Immunization financing

Viet Nam's immunization costing and financing situation

Macroeconomic and health system context

Viet Nam has undergone rapid social and economic transformations during the last decade and economic growth has been strong since the 1997 Asia financial crisis - reaching rates of up to 7.0% in recent years. In 2000, per capita GDP was $399. The Government of Viet Nam has introduced various health sector reforms including user fees for health services, legalisation of private medical practice and the deregulation of the pharmaceutical market. In 2000, the per capita expenditures on health were $20.7.

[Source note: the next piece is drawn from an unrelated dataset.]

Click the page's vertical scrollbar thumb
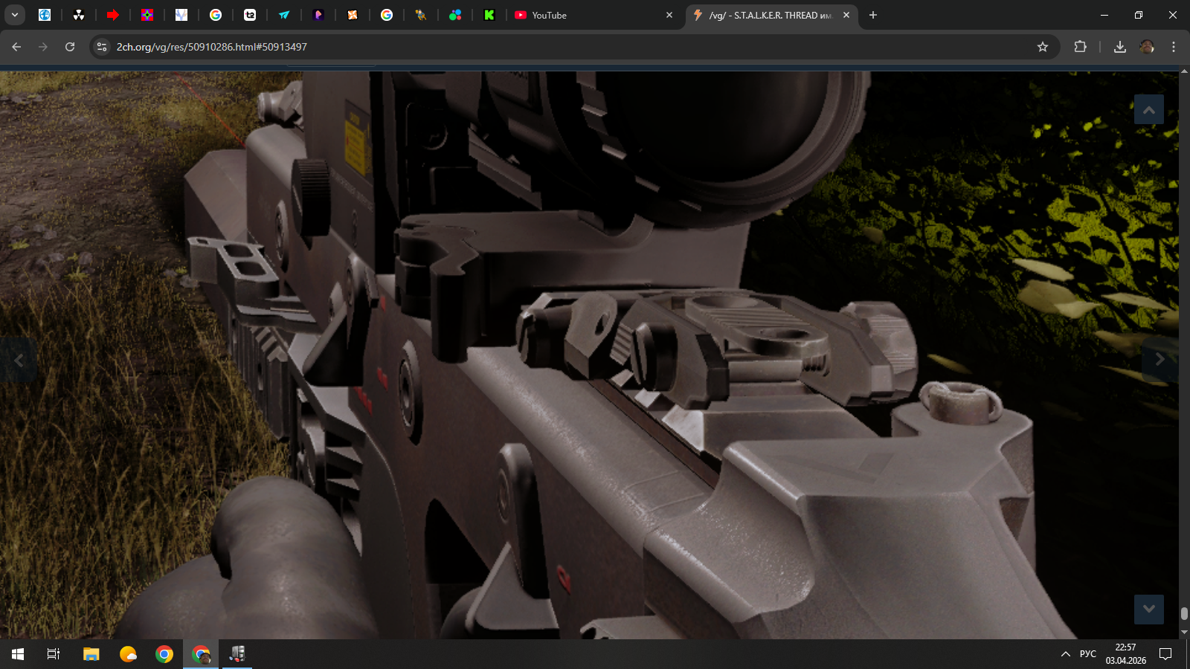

Immunization programme objectives

Vietnam’s immunization coverage has remained at high levels for the past few years. According to the WHO and UNICEF best estimates, the DTP3 coverage in 2000 was 96%. The national immunization programme’s objectives are to improve the quality and effectiveness of routine immunization services in order to ensure that over 90% of children under one year of age receive the full vaccination schedule; that over 80% of pregnant women and over 90% of women of child bearing age receive Tetanus Toxoid vaccine, and 80% of children in epidemic areas are vaccinated for Japanese Encephalitis, Typhoid and Cholera; that mass immunization campaigns are implemented; that disease surveillance is improved, especially surveillance on polio, neonatal tetanus and measles; that safe injection practices through implementation of the National Plan of Action and Policy is strengthened; and that the production and improvement of quality locally produced vaccines is strengthened.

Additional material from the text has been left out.